Both events were brought about by the misconduct of US officials.
A federal appeals court ruled that the Sheriff of Cook County, Tom Dart, violated the First Amendment rights of classified-ads website Backpage.com by pressuring Visa and MasterCard to stop processing ad sales on the site.
Dart, who is openly anti-sex-work, attempted to sue Craigslist to shut down adult ads, and lost. To try and shut down sex work ads on Backpage, which he characterized as "merely expressing his disgust with Backpage's sex-related ads" he used his official position as Sheriff to threaten Visa and MasterCard to stop doing all business with the publication. They did. Backpage sued, and the judge ruled that Dart's actions violate the First Amendment by coercing payment processors to control a website or publication's content.
Just a few months earlier, the FDIC went on record this clarifying its "high risk" guidance for banks, and guess what? Sex isn't in them, not even vaguely.

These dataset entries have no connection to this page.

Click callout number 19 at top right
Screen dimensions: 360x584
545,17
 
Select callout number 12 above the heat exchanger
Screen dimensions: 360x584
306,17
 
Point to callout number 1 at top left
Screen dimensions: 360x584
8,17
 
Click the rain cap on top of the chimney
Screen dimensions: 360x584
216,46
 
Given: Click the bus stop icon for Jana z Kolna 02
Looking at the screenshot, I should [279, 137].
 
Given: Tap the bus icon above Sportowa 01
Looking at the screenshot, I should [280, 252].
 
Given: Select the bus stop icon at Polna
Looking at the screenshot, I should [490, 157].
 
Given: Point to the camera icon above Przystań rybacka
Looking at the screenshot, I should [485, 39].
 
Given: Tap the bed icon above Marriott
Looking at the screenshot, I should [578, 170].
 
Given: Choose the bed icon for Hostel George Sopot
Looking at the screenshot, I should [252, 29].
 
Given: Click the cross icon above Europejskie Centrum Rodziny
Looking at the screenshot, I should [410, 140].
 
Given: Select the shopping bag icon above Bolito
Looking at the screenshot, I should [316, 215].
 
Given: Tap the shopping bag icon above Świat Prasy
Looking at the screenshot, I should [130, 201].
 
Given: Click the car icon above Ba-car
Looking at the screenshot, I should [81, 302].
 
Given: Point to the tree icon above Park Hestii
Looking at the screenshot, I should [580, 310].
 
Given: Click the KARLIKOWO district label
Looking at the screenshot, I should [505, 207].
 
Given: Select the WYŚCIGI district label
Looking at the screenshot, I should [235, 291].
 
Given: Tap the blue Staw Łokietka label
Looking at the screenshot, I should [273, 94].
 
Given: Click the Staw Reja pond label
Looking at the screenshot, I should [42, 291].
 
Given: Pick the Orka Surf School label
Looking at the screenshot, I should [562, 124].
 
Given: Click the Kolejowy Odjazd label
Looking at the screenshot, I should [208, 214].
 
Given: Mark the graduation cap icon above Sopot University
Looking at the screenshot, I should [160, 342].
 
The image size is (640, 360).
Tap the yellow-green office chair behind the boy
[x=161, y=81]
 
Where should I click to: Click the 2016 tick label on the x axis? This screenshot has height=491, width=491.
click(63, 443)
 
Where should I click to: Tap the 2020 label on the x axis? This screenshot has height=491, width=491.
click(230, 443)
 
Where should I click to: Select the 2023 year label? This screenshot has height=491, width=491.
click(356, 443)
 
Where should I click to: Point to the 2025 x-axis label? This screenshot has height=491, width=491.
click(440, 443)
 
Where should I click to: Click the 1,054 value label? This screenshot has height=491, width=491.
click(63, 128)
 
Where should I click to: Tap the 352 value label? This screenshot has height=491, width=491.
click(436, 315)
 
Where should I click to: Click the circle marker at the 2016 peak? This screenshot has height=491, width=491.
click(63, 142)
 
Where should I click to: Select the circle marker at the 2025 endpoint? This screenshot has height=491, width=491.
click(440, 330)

That's thanks to a federal mess called Operation Choke Point, launched in 2013 by the US Financial Fraud Enforcement Task Force (FFETF). It targeted financial institutions working with third party processors (namely Paypal and Square) because they're bottlenecks for the flow of online payments.
Choke Point relied on a vague FDIC guidance document; this year, the House Oversight Committee found collusion between the FDIC and FFETF, stating "The Committee has obtained substantial evidence suggesting that as a result of coordinated actions by the FDIC and the Department of Justice, banks are terminating relationships with entirely legitimate and licensed businesses." This led to leading to hearings by the House Judiciary Committee and the House Financial Services Committee, and lawsuits against the FDIC.
Hence the FDIC's new, detailed guidance document for banks, one in which "reputational risk" is now omitted -- thus officially not enough a to deny or close an account. The FDIC's categories of "high risk" specify fraudulent goods and services, and tactics "such as aggressive telemarketing or enticing and misleading pop-up advertisements on Web sites."
While "unlawful Internet gambling and the illegal sale of tobacco products on the Internet" are singled out as FDIC "high risk" areas, PayPal's "items that are considered obscene ... [or] certain sexually oriented materials or services" are most definitely not.
It remains to be seen whether or not the ruling and new guidelines will change the entrenched practices of online payment processors in denying equal financial access, rights, and opportunities to small businesses, artists, and contractors whose business happens to be sex.
Ultimately the fact of the matter is, while keeping corporate mitts off free speech is everyone's business, sex is becoming a woman's business.
So why should this matter to companies like Chase, PayPal, and Square?
Chase Bank is spearheading initiatives in India for gender equality in business, "trying hard to ensure that women are not deterred from remaining in the workplace." PayPal's Retail Engineering Head Angie Ruan is in press with 5 Critical Steps Supporting The Growth Of Women In Tech; early this month PayPal launched Recharge "to bring women techies back to their jobs" -- and PayPal has been trying to position itself as a champion of diversity all year. Square is currently pushing its Code Camp, "A five-day immersion program that was built to inspire, educate, and empower the next generation of women in technology."
It matters because all women deserve business opportunities facilitated by Chase, Paypal and Square -- not just the women who live in what these companies consider the "right neighborhoods" on the internet.
This story has been updated to reflect comments received from JPMorgan Chase. The other companies involved have also been contacted and we will update this article accordingly if they respond.